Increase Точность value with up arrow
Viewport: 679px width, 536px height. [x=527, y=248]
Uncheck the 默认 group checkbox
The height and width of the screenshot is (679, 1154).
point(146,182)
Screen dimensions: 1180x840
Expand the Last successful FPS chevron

= Work request =
Each line above is to be repeated exactly.

= Response area =
Increase Точность value with up arrow
Viewport: 679px width, 536px height. [x=527, y=248]
Uncheck the 默认 group checkbox
The height and width of the screenshot is (679, 1154).
point(146,182)
Screen dimensions: 1180x840
Expand the Last successful FPS chevron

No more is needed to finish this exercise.